▶ What needs to be done: Retype the entries. Match them exactly.

START Records for the exercise

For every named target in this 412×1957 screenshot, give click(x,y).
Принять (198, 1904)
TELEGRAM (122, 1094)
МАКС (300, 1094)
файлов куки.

END Records for the exercise

▶ Answer section:
For every named target in this 412×1957 screenshot, give click(x,y).
Принять (198, 1904)
TELEGRAM (122, 1094)
МАКС (300, 1094)
файлов куки.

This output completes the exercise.